Problem requirements. Where "computer" appears in a line of the entries below, that line should be copied.

Input material.
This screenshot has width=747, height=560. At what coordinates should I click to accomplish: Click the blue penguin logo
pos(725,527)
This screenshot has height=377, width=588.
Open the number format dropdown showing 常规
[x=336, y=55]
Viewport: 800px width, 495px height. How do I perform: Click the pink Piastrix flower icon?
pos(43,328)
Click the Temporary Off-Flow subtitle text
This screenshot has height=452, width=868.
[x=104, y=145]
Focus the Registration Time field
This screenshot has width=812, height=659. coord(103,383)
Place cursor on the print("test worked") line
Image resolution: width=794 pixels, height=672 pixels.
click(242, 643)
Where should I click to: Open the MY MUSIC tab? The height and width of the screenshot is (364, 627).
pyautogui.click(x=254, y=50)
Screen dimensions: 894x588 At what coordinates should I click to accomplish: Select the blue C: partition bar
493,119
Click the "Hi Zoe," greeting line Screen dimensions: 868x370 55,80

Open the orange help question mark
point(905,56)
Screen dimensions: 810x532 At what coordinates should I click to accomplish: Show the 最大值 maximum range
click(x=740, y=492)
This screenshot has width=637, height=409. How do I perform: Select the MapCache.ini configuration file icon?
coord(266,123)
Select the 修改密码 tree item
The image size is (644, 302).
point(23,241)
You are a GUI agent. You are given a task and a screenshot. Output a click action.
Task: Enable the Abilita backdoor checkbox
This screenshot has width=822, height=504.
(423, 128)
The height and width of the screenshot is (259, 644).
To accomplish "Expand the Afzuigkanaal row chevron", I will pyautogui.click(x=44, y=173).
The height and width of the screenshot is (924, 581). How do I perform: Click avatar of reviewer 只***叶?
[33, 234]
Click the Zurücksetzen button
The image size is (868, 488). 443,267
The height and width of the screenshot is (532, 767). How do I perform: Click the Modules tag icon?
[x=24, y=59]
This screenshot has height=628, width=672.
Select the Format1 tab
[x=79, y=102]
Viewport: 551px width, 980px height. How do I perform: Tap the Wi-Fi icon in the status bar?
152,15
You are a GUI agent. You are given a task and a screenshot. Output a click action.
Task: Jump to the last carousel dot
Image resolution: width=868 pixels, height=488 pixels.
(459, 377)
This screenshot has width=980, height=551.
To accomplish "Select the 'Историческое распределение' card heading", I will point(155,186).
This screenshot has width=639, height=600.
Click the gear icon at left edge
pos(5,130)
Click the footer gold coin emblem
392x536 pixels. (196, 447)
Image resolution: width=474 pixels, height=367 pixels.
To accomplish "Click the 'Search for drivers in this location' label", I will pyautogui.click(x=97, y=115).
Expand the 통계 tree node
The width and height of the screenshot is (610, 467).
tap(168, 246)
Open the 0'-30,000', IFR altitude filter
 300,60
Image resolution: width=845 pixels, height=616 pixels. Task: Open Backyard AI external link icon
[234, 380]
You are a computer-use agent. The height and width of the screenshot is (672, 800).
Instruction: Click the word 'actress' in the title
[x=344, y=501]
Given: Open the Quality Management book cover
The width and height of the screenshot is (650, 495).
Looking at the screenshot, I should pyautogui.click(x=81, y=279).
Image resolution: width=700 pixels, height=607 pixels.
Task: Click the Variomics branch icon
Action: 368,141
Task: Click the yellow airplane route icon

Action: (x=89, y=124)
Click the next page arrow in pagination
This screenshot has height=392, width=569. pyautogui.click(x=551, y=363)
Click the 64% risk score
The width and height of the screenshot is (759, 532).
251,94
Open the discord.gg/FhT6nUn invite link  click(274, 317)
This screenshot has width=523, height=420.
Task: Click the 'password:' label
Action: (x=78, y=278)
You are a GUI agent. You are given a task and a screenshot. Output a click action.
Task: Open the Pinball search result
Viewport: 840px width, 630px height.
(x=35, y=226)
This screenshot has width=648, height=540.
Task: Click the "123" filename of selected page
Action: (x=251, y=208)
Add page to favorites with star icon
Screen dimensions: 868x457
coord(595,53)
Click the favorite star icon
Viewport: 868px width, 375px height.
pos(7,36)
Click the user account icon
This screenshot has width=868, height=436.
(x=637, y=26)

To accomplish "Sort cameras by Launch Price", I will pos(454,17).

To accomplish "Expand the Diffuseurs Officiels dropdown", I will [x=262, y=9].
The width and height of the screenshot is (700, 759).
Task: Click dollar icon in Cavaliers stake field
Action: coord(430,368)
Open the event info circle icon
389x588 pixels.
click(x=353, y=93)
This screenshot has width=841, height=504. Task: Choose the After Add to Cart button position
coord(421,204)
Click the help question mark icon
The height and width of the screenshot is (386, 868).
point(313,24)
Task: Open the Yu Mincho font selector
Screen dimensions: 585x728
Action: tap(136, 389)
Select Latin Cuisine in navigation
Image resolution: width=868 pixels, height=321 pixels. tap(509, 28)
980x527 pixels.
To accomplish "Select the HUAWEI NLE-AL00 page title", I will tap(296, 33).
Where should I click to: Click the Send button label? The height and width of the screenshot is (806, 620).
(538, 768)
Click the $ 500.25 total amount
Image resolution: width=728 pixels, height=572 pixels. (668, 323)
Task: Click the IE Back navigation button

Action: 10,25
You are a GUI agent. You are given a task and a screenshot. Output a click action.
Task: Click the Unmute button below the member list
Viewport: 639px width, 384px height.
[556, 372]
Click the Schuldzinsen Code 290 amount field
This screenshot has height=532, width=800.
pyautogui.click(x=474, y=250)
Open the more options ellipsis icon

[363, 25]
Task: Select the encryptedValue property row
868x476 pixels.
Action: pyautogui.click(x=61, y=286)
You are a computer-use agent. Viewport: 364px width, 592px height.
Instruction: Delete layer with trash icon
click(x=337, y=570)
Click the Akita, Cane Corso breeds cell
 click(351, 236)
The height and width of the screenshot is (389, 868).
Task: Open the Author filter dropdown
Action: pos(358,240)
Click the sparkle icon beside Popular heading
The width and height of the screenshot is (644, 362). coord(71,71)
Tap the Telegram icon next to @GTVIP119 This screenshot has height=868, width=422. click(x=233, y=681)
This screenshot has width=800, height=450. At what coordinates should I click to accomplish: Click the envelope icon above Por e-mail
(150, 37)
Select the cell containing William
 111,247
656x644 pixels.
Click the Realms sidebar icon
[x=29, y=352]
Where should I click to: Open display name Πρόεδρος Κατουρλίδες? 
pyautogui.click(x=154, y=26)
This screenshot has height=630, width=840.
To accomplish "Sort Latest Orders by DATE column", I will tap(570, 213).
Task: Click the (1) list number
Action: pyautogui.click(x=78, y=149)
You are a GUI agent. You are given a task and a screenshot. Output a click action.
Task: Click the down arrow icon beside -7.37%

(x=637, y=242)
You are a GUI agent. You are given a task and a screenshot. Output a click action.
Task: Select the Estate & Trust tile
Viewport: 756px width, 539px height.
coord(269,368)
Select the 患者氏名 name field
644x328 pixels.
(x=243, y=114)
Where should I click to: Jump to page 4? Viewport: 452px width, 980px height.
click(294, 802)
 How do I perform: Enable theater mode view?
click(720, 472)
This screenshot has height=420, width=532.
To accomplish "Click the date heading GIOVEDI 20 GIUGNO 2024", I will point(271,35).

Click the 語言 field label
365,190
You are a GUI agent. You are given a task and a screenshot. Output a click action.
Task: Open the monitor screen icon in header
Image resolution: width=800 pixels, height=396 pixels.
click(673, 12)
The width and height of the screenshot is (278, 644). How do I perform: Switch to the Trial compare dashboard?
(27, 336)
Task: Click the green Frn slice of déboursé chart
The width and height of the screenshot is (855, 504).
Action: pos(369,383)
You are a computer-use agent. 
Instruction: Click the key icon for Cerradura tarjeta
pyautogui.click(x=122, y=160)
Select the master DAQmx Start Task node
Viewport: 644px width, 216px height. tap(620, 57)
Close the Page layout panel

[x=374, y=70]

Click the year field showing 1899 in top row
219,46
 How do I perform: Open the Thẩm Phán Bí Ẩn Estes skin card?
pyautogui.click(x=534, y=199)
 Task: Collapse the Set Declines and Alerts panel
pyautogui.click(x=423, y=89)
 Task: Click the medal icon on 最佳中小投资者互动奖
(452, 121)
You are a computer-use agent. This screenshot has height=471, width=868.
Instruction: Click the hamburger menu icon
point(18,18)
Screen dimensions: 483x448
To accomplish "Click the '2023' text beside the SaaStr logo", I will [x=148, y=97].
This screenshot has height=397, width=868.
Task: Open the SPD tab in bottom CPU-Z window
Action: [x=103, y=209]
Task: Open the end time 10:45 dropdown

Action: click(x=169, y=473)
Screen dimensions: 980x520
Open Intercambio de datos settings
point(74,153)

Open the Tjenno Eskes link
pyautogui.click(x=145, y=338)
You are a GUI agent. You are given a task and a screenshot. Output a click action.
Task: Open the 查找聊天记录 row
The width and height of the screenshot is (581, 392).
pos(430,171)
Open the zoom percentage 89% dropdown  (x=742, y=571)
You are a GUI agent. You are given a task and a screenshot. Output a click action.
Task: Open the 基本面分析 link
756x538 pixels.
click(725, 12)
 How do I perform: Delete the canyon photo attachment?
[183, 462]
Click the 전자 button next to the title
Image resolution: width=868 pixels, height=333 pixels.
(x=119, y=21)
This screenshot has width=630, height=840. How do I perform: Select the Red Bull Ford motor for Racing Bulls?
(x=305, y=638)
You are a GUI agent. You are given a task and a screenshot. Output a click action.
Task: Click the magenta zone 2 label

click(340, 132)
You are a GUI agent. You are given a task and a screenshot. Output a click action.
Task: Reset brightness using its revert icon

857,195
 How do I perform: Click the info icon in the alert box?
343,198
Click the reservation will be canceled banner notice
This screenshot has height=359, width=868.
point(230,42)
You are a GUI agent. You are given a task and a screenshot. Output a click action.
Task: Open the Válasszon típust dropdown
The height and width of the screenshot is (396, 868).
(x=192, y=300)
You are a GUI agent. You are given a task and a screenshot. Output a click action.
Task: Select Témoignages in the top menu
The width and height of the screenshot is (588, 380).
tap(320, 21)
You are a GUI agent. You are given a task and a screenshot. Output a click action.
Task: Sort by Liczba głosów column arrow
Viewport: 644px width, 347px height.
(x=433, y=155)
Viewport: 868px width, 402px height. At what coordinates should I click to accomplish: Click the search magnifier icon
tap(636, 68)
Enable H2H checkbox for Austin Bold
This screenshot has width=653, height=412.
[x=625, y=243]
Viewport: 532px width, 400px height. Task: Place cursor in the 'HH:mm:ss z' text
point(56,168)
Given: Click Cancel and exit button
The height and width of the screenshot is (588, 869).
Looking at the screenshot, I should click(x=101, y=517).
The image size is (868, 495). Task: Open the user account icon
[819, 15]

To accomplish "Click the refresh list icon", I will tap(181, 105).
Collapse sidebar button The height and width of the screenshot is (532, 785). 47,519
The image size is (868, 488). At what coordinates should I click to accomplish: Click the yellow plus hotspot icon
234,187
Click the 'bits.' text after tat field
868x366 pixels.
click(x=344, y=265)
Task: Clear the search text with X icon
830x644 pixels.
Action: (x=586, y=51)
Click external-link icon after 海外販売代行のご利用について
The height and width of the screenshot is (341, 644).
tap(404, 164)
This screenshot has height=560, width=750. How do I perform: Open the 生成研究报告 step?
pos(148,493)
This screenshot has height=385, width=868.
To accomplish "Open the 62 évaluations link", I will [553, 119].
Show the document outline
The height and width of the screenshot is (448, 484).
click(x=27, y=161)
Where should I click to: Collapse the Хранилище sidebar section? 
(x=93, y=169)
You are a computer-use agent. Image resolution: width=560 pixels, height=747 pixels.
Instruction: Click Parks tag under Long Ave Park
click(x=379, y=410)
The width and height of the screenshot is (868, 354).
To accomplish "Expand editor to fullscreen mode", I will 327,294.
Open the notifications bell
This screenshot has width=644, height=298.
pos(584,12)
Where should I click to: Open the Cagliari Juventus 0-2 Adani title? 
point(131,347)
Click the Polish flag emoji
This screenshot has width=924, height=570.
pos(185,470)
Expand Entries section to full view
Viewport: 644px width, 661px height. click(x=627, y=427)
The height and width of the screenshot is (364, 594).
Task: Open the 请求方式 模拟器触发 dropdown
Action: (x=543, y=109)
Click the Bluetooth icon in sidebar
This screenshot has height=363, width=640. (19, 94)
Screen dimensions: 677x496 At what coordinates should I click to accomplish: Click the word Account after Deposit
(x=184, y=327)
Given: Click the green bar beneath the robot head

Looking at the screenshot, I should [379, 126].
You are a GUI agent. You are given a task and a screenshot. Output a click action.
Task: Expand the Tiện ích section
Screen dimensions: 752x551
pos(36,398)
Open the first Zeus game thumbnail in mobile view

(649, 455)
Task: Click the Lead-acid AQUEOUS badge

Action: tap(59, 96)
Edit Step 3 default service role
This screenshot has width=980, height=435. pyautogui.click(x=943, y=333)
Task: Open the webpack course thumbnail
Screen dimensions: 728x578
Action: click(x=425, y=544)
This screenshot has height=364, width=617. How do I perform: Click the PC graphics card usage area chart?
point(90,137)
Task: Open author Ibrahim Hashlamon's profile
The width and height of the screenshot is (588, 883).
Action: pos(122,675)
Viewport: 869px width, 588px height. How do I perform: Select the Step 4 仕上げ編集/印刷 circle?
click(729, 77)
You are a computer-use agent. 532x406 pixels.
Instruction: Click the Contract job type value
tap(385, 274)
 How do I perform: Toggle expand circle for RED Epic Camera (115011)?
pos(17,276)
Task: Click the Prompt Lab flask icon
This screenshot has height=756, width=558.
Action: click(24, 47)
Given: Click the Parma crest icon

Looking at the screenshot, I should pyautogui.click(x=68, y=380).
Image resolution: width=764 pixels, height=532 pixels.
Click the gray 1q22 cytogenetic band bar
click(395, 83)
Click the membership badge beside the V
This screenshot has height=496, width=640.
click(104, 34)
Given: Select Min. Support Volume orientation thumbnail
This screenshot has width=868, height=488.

Reply to the exercise.
You are a computer-use agent. The height and width of the screenshot is (672, 800).
You are a computer-use agent. Viewport: 364px width, 592px height.
You are a computer-use agent. 
You are a computer-use agent. This screenshot has height=471, width=868.
You are a computer-use agent. Image resolution: width=560 pixels, height=747 pixels.
You are a computer-use agent. 532x406 pixels.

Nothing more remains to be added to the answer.